More than 36 hours after the ninth longest filibuster in U.S. Senate history, Senator Chris Murphy returned to Connecticut to attend a vigil in Torrington for the sole victim of the Orlando nightclub shooting from Connecticut.

"It pains me that I’m going to another vigil and I’m sure there will be lots more," Murphy said as he arrived at Bradley International Airport.

During the Senate delay started by Murphy, he said negotiations took place with Senate Republican leaders who hold the majority to schedule votes on measures aimed at expanding background checks and barring anyone on a terror watch list from purchasing guns.

According to the New York Times, some senators are expecting a party-line vote on the measures, slated for votes next Monday.

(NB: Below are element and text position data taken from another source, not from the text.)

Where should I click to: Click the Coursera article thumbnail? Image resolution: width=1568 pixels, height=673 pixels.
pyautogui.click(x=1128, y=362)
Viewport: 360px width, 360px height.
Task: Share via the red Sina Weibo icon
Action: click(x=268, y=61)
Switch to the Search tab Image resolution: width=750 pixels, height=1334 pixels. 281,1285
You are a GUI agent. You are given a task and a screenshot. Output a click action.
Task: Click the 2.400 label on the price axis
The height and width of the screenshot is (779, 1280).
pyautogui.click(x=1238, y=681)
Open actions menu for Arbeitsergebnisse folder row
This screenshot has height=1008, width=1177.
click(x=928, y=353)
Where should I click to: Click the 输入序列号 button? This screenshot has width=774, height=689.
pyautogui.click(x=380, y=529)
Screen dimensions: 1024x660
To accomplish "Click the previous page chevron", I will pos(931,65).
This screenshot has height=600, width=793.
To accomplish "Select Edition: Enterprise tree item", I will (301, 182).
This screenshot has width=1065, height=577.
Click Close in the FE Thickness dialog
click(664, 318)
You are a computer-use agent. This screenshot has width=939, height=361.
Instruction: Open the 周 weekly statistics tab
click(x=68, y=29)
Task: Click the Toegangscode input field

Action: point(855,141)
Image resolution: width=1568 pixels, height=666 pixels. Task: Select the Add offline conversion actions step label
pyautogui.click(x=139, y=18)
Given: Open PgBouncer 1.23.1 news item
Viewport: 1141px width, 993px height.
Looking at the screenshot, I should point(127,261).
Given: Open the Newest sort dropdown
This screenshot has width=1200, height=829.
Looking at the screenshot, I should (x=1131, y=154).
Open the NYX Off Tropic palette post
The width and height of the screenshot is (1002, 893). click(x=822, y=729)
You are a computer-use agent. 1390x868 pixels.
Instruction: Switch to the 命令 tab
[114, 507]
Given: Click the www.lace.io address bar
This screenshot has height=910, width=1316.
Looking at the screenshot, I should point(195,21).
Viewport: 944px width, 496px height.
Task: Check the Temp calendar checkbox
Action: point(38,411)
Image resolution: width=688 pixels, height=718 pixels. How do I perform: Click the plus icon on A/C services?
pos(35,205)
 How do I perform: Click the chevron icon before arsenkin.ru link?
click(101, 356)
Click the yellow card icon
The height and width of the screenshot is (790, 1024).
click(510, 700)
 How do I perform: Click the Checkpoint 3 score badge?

Murphy said he's not sold that the amendments and bills are dead before they even reach the Senate floor.

"I just don’t buy this defeatist attitude that just because this is a controversial issue we should stop working on it, that we should stop voting on it," he said.

"The fact is every great change movement has had a lot of obstacles and have occasionally had a lot of failures along the way, but to the people who say that you shouldn’t even try, you shouldn’t even have a debate because there are a lot of people opposed to what you’re doing, that’s ridiculous. You can’t give up.”

Senator Ted Cruz, a Texas Republican, sharply responded to the filibuster that at one point or another included 40 different senators. He said the effort is an unvarnished effort at restricting gun rights.

"We shouldn’t be engaging in a side show of gun control," Cruz said. "It wasn’t the NRA who set up pressure cookers in the Boston bombing. It wasn’t the NRA who murder 14 innocent soldiers in Fort Hood—and it is offensive to play a political game."